Task: This project has two parts.
1) In the first part, you will run a regression, and identify and remove the 10% of points that have the largest residual errors. Then you’ll remove those outliers from the dataset and refit the regression, just like the strategy that Sebastian suggested in the lesson videos.
2) In the second part, you will get acquainted with some of the outliers in the Enron finance data, and learn if/how to remove them.
In [1]:
%pylab inline
In [4]:
import sys
sys.path.append("../outliers/")
filePath = '/Users/omojumiller/mycode/MachineLearningNanoDegree/IntroToArtificialIntelligence/outliers/'
import random
import numpy
import pickle
import matplotlib.pyplot as pyplt
import seaborn as sns
from outlier_cleaner import outlierCleaner
In [5]:
### load up some practice data with outliers in it
ages = pickle.load( open(filePath+'practice_outliers_ages.pkl', "r") )
net_worths = pickle.load( open(filePath+"practice_outliers_net_worths.pkl", "r") )
In [6]:
### ages and net_worths need to be reshaped into 2D numpy arrays
### second argument of reshape command is a tuple of integers: (n_rows, n_columns)
### by convention, n_rows is the number of data points
### and n_columns is the number of features
ages = numpy.reshape( numpy.array(ages), (len(ages), 1))
net_worths = numpy.reshape( numpy.array(net_worths), (len(net_worths), 1))
from sklearn.cross_validation import train_test_split
ages_train, ages_test, net_worths_train, net_worths_test = train_test_split(ages,
net_worths, test_size=0.1, random_state=42)
In [7]:
### fill in a regression here!
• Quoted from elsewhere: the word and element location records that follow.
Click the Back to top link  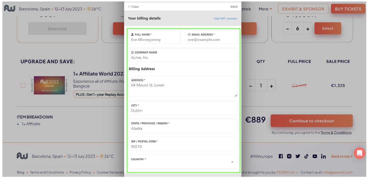342,157
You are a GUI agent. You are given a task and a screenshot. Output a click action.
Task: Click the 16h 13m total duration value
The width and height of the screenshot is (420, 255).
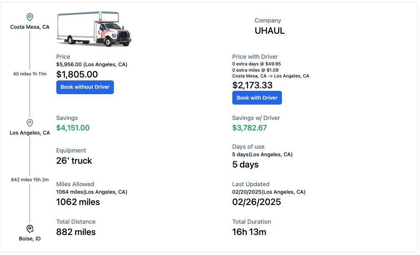[249, 232]
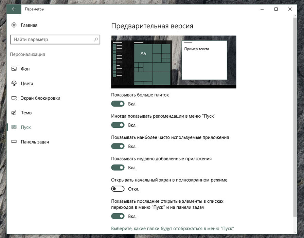This screenshot has height=238, width=304.
Task: Toggle recently added apps switch
Action: tap(118, 168)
Name the regression object reg so that
### the plotting code below works, and you can see what your regression looks like
from sklearn import linear_model
reg = linear_model.LinearRegression()
reg.fit(ages_train, net_worths_train)
print "slope of regression is %.2f" % reg.coef_
print "intercepts of regression is %.2f" % reg.intercept_
In [8]:
print "\n ********stats on dataset********\n"
print "r-squared score on testing data: ", reg.score(ages_test, net_worths_test)
print "r-squared score on training data: ", reg.score(ages_train, net_worths_train)
In [9]:
pyplt.clf()
pyplt.scatter(ages_train, net_worths_train, color="b", label="train data")
pyplt.scatter(ages_test, net_worths_test, color="r", label="test data")
pyplt.plot(ages_test, reg.predict(ages_test), color="black")
pyplt.legend(loc='upper center', shadow=True, fontsize='x-large')
pyplt.xlabel("ages", fontsize=14)
pyplt.ylabel("net worths", fontsize=14)
pyplt.show()
In [ ]: